Casca de laranja vira material de construção sustentável
Grupo irá produzir amostras para testes de densidade e resistência na incubadora da UTFPR
PUBLICAÇÃO
sábado, 06 de dezembro de 2025
Grupo irá produzir amostras para testes de densidade e resistência na incubadora da UTFPR
Lucas Catanho - Especial para a FOLHA 

Um simples produto do agro, a casca de laranja, foi utilizado por estudantes do Colégio Cívico-Militar Darcy José Costa, em Campo Mourão, para produzir minitijolos e tijolos ecológicos.
A coordenadora do projeto e do curso técnico de desenvolvimento de sistemas, Juliana Nunes, explica que a ideia surgiu a partir da divulgação do 1º Desafio da Educação Profissional, promovido pela Secretaria de Educação do Estado.
“Ressaltei que os alunos deveriam montar projetos voltados à sustentabilidade, tema central do desafio. Eles disseram que tinham um projeto em mente, explicaram a ideia deles. Os alunos trouxeram minitijolos produzidos durante os testes, e foi impressionante ver o empenho e a curiosidade deles. Fiquei maravilhada com o entusiasmo e inscrevi o grupo na competição”, relembra.
Participam do projeto seis alunos da 1ª série do curso técnico de desenvolvimento de sistemas do colégio: Emanuel Henrique Smanioto da Cruz, Felipe Nascimento Américo, Gabriel de Freitas Machado, Gabriel dos Santos Molina, Vitor da Silva Reis e Vinícius da Silva Reis, todos com 15 anos.
Na etapa regional, via Núcleo de Educação, o projeto competiu com outros 14 projetos e o grupo saiu vencedor. No Hack Tech Paraná, o grupo foi reconhecido com menção honrosa na categoria de projeto mais inovador da competição, que avaliou propostas com base em critérios como aplicabilidade técnica, sustentabilidade e impacto social.

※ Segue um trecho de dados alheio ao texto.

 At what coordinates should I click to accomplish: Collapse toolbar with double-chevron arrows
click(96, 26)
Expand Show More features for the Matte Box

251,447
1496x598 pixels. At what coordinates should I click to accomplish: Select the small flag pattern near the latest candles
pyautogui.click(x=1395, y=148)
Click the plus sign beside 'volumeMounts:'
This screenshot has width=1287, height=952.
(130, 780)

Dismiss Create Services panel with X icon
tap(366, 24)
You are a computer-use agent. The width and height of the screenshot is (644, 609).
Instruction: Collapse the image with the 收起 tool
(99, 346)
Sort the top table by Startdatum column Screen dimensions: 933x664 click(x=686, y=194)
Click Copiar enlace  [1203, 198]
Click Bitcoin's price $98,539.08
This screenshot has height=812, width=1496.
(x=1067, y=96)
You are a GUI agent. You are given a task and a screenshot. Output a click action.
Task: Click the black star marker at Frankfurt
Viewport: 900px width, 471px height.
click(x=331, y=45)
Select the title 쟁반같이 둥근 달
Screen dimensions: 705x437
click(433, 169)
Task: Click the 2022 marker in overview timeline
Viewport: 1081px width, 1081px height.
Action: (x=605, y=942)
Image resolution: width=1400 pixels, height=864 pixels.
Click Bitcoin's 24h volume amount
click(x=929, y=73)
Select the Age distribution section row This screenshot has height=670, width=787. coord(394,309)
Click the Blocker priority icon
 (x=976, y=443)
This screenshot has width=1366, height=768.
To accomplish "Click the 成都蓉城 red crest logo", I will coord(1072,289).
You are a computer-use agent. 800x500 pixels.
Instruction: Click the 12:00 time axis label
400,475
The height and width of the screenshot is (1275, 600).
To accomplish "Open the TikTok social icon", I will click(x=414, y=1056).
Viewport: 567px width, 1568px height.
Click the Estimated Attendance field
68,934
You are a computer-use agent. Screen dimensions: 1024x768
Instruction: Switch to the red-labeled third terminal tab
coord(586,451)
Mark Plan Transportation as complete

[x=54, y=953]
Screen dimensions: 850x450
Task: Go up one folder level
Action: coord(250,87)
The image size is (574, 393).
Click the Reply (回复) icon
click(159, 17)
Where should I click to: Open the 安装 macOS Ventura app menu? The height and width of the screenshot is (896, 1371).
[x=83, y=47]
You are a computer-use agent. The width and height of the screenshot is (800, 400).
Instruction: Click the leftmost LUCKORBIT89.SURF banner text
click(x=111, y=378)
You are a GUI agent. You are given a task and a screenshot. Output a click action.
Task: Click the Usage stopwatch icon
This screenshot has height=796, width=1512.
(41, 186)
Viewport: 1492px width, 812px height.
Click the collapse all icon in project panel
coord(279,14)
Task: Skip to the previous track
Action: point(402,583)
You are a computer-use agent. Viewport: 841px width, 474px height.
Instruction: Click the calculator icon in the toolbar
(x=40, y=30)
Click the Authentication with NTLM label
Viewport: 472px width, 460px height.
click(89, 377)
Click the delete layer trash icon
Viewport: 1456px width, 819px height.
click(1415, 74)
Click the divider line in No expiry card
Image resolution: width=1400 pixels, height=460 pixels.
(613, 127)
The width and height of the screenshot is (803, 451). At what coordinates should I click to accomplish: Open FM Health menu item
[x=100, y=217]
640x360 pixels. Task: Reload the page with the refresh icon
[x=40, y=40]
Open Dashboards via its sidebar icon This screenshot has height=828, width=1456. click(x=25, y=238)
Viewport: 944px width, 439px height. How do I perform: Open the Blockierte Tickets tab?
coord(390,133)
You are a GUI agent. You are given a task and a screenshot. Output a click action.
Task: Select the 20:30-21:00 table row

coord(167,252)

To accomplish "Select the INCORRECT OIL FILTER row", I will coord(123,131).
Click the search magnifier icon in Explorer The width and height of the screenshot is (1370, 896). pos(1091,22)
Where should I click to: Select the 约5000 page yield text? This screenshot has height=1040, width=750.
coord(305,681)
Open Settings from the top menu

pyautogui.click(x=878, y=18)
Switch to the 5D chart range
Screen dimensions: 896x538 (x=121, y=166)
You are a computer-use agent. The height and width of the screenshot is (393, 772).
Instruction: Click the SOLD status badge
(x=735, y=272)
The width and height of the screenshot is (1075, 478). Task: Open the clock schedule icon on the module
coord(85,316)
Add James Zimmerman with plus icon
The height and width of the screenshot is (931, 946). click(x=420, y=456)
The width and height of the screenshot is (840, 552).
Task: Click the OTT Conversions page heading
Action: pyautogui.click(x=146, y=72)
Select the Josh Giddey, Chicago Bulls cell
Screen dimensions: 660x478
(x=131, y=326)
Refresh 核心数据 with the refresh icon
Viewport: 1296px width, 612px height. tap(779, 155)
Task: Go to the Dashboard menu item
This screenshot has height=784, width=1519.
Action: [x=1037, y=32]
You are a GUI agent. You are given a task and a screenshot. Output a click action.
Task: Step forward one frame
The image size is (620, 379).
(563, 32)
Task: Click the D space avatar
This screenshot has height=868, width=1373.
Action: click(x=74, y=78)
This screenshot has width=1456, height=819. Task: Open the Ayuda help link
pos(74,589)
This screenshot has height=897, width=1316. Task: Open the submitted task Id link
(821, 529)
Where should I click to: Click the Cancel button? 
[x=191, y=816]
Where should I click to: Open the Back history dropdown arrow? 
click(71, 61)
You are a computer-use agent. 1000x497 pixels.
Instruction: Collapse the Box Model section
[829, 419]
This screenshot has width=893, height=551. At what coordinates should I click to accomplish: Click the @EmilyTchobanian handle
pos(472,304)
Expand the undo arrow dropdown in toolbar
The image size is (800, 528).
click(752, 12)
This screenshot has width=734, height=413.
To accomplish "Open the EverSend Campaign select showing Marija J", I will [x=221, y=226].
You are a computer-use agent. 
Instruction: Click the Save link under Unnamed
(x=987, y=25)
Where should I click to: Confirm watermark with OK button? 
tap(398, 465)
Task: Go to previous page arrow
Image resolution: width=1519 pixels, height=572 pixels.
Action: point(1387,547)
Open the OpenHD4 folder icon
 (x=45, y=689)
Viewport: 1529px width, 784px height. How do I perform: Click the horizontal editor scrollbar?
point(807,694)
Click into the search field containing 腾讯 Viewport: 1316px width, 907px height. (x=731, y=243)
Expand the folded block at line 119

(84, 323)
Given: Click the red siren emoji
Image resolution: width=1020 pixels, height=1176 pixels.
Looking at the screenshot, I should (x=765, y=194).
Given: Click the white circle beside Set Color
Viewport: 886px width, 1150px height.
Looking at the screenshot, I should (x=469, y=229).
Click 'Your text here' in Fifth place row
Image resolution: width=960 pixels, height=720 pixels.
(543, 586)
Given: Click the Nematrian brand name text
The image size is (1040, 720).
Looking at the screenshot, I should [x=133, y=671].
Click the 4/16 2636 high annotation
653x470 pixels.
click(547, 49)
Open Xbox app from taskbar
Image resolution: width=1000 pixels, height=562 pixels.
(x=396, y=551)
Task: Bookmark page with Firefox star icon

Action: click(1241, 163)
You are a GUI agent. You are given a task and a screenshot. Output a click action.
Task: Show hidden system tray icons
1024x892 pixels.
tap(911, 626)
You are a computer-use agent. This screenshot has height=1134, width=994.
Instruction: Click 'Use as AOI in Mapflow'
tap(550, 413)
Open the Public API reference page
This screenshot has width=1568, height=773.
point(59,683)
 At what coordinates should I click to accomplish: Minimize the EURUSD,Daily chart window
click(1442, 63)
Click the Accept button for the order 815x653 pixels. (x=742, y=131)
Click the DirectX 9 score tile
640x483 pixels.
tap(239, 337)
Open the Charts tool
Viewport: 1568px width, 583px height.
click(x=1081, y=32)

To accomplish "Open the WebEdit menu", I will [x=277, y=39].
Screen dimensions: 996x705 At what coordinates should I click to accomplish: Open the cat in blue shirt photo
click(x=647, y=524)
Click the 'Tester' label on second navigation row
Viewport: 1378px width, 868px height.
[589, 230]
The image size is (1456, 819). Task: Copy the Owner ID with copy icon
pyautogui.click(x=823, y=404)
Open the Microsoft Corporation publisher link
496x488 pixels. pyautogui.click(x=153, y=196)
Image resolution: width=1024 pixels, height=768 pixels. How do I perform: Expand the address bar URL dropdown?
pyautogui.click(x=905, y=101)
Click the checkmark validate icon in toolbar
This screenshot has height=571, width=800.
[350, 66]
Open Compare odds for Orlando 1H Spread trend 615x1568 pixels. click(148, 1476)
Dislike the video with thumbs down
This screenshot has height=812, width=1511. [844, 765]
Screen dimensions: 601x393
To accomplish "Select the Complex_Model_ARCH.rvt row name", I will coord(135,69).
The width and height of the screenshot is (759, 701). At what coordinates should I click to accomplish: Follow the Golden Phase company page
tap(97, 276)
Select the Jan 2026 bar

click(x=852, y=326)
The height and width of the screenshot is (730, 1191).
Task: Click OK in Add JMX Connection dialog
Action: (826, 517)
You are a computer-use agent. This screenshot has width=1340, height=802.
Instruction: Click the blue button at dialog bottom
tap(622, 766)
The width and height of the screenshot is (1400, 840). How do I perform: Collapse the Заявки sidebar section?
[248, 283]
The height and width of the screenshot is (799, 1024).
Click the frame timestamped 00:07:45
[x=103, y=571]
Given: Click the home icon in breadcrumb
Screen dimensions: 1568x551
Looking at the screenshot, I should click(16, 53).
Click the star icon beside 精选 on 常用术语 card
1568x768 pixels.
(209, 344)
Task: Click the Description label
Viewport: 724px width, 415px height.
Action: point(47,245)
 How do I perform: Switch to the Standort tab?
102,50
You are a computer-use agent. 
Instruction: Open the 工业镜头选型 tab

Agora, o grupo irá produzir amostras para serem submetidas a testes de densidade e resistência na incubadora da UTFPR (campus de Campo Mourão). Segundo a professora, os tijolos produzidos têm potencial para obras de baixo custo e menor impacto ambiental, além de representar uma alternativa sustentável ao uso da cal tradicional.
FUTURO
Na próxima etapa, testes vão verificar a resistência e a durabilidade do material. “Posteriormente, dada a comprovação da eficácia, acreditamos que materiais desenvolvidos pelos estudantes (que combinam resíduos orgânicos, como pó de casca de laranja, ao cimento tradicional) permitem reduzir o impacto ambiental da produção de cimento, uma das atividades industriais que mais emitem CO₂ no mundo, e, ao mesmo tempo, melhorariam as propriedades físicas do concreto, como resistência, durabilidade e isolamento térmico”, pontua.
O estudante Emanuel Smanioto da Cruz, 15, destaca que o principal objetivo do projeto foi transformar a casca de laranja, que normalmente seria descartada, em um aditivo capaz de melhorar o cimento e substituir parcialmente a cal, que é um material mais caro e com maior impacto ambiental.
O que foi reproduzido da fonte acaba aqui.